A conductive current strap, or word line, is typically disposed orthogonal to and overlaying the bit line. The word line is electrically isolated from the bit line.
The data condition of a cell is sensed or read by passing a sense current through the bit line and a word current through the word line. The magnetic field associated with the sense current interacts with and rotates the magnetization of the thin film within the plane of the thin film to an oblique position with respect to the easy axis. The rotated magnetization vector will be in a different position for a 0 than for a 1. The magnetic field associated with the word current will either increase or decrease the angle of rotation of the magnetization with respect to the easy axis, depending on the logic state of the bit being sensed.

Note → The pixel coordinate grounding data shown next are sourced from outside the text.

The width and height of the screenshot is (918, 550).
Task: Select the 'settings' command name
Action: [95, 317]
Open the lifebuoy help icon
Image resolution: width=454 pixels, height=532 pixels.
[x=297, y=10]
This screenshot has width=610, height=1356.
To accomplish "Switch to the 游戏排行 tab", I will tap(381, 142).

A sense amplifier, connected across the bit line and responsive to the sense current, will detect a different electrical signal for a 0 than for a 1.

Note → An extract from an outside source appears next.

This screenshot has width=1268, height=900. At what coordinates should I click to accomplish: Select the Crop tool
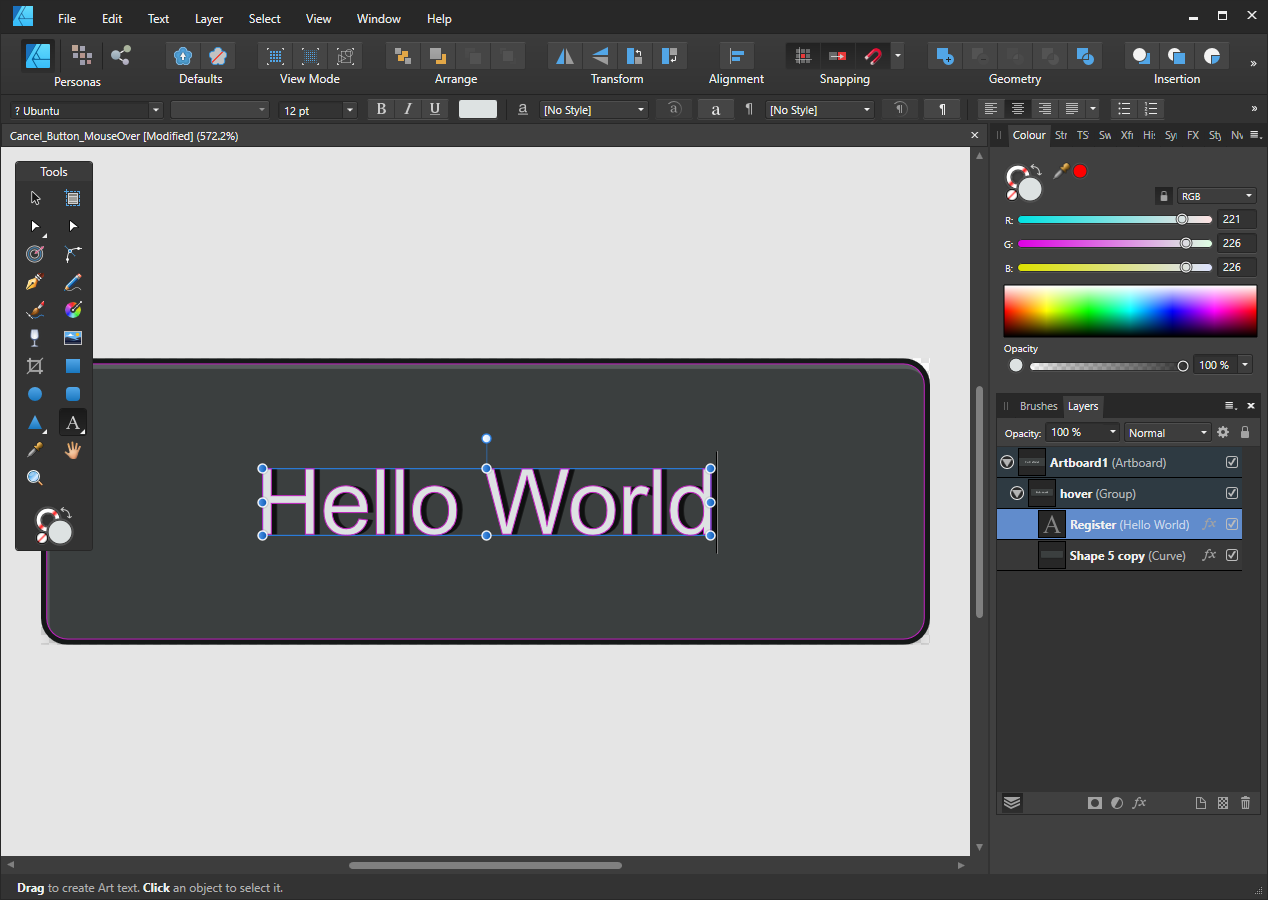tap(35, 366)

A write operation is similar to a read operation except that the magnitude of the sense and word currents are increased so that together the magnetic fields associated with the sense and word currents are sufficient to flip the rotated magnetization vector from one logic state to the other.
Some magnetic memories form the easy axis perpendicular (or transverse) to the longitudinal axis of the bit line. Read and write operation in that case are similar to those of the longitudinal cell.

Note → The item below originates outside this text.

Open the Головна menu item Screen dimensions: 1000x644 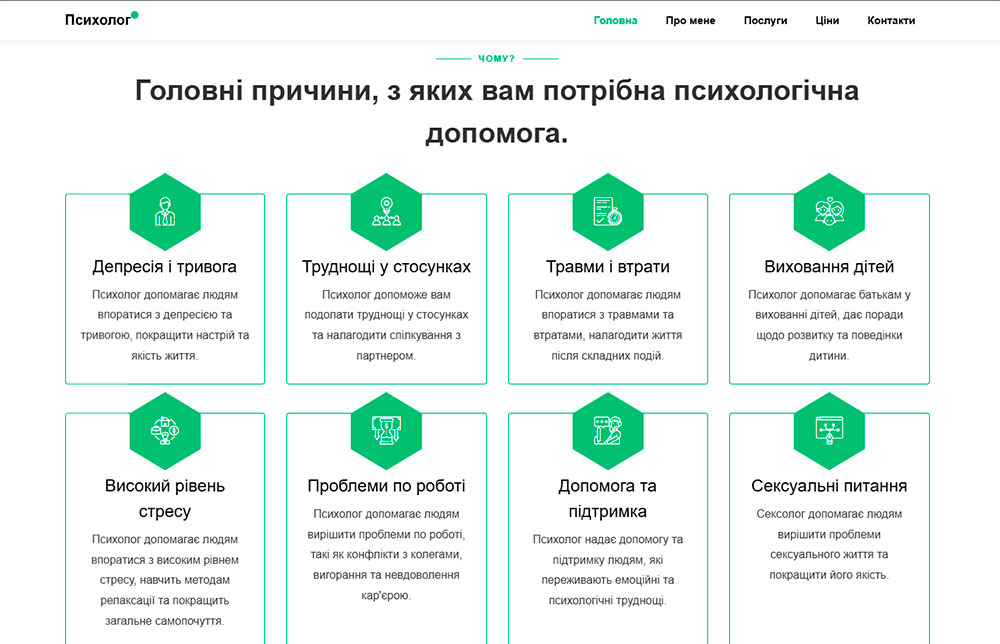(615, 20)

Some magnetic sensors employ a sense element which is similar in structure to the magnetic memory bit line. That is, a magnetoresistive (ferromagnetic) thin film is formed into a strip having an easy axis. A sense current is passed along the strip. The presence of an external magnetic field due, for example, to current or the movement of a ferromagnetic object, will lead to interaction of the external magnetic field and the magnetization of the thin film strip. The change in resistance of the thin film due to the interaction is sensed by measuring the effect on the sense current.
In both magnetic memories and magnetic sensors, signal levels are typically very small, i.e. on the order of few millivolts or a few milliamps. Thus one must take care not to substantially reduce signal levels when modifying the device structure.
Both the magnetic memory and the magnetic sensor can be formed by thermal and vapor deposition techniques. Selected layers of insulators and metals are grown or deposited, and etched to form a solid state, monolithic device.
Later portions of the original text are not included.